Addressing a press conference here, CPCL Managing Director K K Acharya said the higher turnover against last year's Rs 16,270 crore was mainly due to increase in crude throughput and higher prices for the products based on import-parity.
He said the Profit before interest, depriciation and taxes for the year 2005-06 stood at Rs 1,572 crore as against Rs 1,300 crore recorded during the previous year, marking an increase of 21 per cent.
But, taking into account the loss being incurred by its marketing companies in view of increase in oil prices, the company had provided a discount of Rs 439 crore to these marketing companies, as part of a formula, evolved to share their loss burden.
Following this, the profit before interest, depriciation and tax came down to Rs 1,133 crore and Profit before tax at Rs 723 crore against Rs 934 crore for the previous year.

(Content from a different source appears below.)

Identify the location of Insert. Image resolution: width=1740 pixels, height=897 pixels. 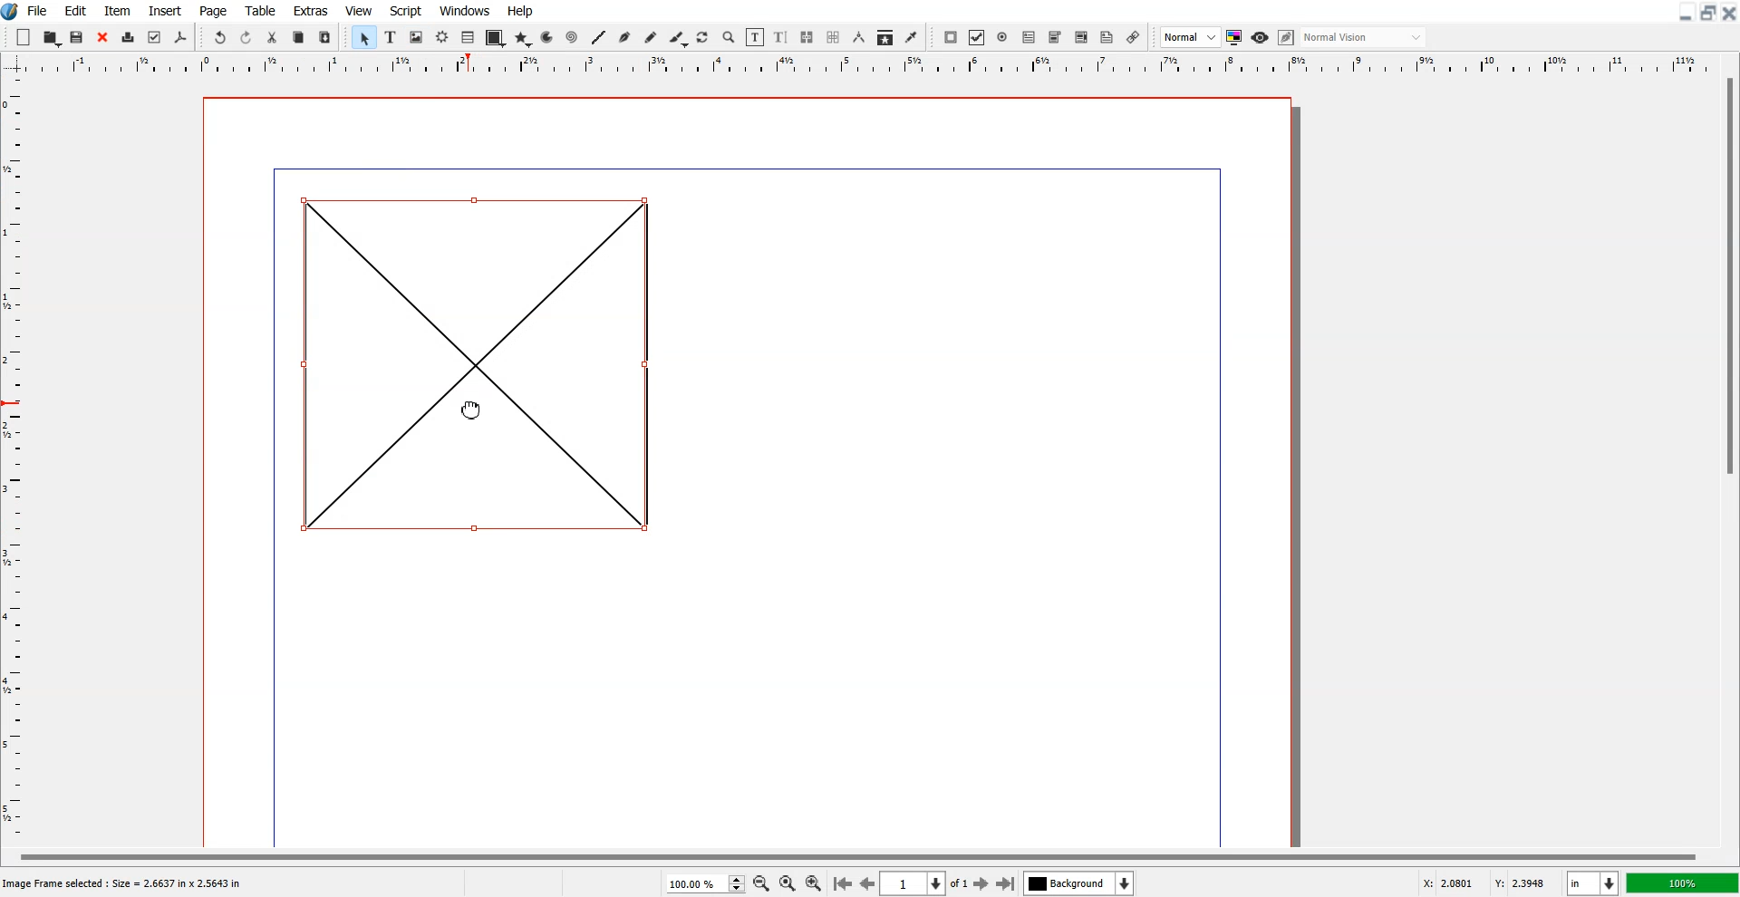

Similarly, the Profit after tax was Rs 481 crore against last year's Rs 597 crore, Mr Acharya said.
Mr Acharya said the crude throughput for the year 2005-06 was highest-ever at 10.36 Million Metric Tonnes (MMT) against the target of 10.2 MMT. The crude processing was 16 per cent higher than the previous year crude throughput of 8.92 MMT. During this year, Manali Refinery processed 9.68 MMT and Cauvery Basin Refinery (CBR) processed 0.68 MMT, he added.
He said the Board of Directors had recommended a dividend of 120 per cent for 2005-06, of which 30 per cent had alreay been paid as interim dividend.
To meet the water requirement of Manali refinery, the company would invest Rs 289 crore to make the refinery self sufficient, he said adding that a sewage reclamation plant will be commissioned during this year while the 5.8 MGD desalination plant would be commissioned during next year.
Mr Acharya said a new 42 inch crude oil pipeline as a replacement of the existing 30 inch ageing crude oil pipeline is proposed to be laid from Chennai Port to Manali Refinery at an estimated cost of Rs 65 crore.
The company was also implementing a Rs 147 crore project for installation of a 20 MW Gas Turbine to enhance the reliability and quality of captive power generation at Manali refinery. The project was expected to be completed by November 2007, he said.
The company was proposing to set up a polypropylene production unit and has decided to enhance its Propylene production capacity to meet higher demand. As Chennai has become an automobile hub, there was a huge potential for marketing Polypropylene product, he added.
CPCL has taken up work for laying a dedicted Aero Turbine Fuel pipeline from Manali Refinery to Chennai Airport and proposed to lay a product pipeline from Chennai to Bangalore.
To promote bio-fuel, CPCL has taken up cultivation of Jatropha curcas in about 60 acres in the Cauvery Basin areas, he added.